Early December marks the kickoff of Amazon’s AWS re:Invent conference in Las Vegas, and ahead of the festivities the tech giant has unveiled a slew of product enhancements. To this end, Amazon Translate, the company’s cloud machine translation service that delivers language translation via API requests, today gained new languages and variants and expanded to new regions globally.

As of today, Translate users can tap 22 new languages and variants from a total of 54 languages and dialects, with 2,804 language pairs supported. That’s up from 417 supported pairs in November 2018 and 987 pairs in October (across 25 languages), putting Translate ahead of rival offerings like Baidu Translate (which supports 16 languages) and nearly on par with Google Cloud Translation (over 100 languages and thousands of language pairs) and Microsoft Translator (over 60 languages).

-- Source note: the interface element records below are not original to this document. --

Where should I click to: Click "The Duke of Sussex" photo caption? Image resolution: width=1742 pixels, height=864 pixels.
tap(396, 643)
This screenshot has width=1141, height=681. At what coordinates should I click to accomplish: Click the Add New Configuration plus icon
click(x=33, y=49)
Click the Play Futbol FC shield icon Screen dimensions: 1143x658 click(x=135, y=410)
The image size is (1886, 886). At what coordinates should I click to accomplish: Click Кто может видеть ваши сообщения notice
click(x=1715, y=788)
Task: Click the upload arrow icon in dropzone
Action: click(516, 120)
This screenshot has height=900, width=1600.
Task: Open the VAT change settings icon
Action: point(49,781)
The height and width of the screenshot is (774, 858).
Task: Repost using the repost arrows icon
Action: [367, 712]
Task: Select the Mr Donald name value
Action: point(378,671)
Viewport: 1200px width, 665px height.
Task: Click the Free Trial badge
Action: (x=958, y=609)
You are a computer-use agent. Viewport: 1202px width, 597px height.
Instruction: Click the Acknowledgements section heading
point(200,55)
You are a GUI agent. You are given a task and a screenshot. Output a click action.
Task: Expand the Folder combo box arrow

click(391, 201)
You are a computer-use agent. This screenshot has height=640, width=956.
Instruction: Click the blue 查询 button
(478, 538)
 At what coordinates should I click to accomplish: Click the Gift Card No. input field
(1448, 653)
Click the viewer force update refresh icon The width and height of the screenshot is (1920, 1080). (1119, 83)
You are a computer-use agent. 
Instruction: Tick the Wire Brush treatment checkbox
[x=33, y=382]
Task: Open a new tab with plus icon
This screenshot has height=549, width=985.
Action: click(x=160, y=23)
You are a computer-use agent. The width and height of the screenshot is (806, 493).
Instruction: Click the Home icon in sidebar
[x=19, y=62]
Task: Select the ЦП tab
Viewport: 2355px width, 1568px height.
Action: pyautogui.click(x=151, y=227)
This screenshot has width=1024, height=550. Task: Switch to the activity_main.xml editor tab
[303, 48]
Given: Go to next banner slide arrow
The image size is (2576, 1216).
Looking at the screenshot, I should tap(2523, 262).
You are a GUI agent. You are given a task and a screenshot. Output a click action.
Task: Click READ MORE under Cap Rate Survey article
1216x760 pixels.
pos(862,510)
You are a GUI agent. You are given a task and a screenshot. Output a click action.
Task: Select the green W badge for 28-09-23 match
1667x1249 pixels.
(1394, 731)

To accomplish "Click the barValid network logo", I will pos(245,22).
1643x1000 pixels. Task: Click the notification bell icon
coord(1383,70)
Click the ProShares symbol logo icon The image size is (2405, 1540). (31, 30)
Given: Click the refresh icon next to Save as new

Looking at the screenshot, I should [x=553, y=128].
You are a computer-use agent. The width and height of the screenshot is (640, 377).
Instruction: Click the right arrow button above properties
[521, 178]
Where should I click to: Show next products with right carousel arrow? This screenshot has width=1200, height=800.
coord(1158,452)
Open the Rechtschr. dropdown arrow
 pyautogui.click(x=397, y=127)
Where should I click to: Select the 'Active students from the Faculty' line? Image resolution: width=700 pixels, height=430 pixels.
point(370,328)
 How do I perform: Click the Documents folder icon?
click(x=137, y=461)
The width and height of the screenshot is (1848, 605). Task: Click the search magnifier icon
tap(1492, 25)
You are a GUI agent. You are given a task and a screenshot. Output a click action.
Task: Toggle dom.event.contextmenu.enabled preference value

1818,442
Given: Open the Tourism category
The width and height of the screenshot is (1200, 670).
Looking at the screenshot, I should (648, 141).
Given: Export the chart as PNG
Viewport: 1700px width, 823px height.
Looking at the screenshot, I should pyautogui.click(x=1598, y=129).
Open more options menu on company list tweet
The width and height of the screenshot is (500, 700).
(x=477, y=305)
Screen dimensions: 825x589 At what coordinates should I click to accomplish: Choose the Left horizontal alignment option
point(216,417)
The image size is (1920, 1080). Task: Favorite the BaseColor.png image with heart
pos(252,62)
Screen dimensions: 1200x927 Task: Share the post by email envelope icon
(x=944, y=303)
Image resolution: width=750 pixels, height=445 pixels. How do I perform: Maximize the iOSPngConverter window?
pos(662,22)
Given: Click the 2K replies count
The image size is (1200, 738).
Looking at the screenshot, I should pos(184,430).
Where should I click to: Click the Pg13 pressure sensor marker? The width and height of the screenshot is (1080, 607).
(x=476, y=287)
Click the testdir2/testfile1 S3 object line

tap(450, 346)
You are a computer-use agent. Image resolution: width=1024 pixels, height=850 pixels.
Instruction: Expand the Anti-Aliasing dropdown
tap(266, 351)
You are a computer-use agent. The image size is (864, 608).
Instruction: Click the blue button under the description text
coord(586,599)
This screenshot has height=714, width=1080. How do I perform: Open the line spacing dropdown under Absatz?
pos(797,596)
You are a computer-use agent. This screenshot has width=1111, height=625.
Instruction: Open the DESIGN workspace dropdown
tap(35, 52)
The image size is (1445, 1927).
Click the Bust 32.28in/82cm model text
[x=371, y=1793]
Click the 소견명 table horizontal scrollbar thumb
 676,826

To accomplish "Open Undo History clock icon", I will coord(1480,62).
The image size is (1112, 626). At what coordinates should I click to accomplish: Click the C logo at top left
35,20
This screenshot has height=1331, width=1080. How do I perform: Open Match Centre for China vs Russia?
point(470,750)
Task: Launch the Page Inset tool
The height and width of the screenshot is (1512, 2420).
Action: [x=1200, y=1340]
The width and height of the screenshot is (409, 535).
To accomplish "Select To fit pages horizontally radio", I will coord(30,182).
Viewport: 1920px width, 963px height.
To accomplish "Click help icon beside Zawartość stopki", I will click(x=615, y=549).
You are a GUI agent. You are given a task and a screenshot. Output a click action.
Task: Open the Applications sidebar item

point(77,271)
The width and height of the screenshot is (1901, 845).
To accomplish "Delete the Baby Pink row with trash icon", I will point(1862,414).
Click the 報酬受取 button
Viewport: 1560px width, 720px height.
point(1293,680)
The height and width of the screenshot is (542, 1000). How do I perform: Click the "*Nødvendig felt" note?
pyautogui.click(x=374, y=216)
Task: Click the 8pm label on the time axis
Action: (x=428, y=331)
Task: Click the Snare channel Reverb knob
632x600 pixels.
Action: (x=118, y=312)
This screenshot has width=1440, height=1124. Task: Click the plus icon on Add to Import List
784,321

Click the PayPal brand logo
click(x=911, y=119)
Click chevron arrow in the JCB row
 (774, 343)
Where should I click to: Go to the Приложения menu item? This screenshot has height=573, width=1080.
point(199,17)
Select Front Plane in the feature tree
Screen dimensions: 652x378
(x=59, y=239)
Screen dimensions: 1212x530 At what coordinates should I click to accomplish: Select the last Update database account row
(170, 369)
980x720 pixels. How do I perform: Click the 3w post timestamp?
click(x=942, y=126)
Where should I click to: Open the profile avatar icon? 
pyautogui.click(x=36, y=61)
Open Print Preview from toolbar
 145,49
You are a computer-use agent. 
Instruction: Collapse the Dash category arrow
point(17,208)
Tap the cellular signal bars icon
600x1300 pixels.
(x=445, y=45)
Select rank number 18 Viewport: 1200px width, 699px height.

The new languages are: Afrikaans, Albanian, Amharic, Azerbaijani, Bengali, Bosnian, Bulgarian, Croatian, Dari, Estonian, Canadian French, Georgian, Hausa, Latvian, Pashto, Serbian, Slovak, Slovenian, Somali, Swahili, Tagalog, and Tamil.
“Whether you are expanding your retail operations, analyzing employee surveys, or enabling multilingual chat in customer engagement, the new language pairs will help you further streamline and automate your translation workflows by delivering fast, high-quality, and affordable translation,” wrote AWS technical evangelist Julien Simon in a blog post.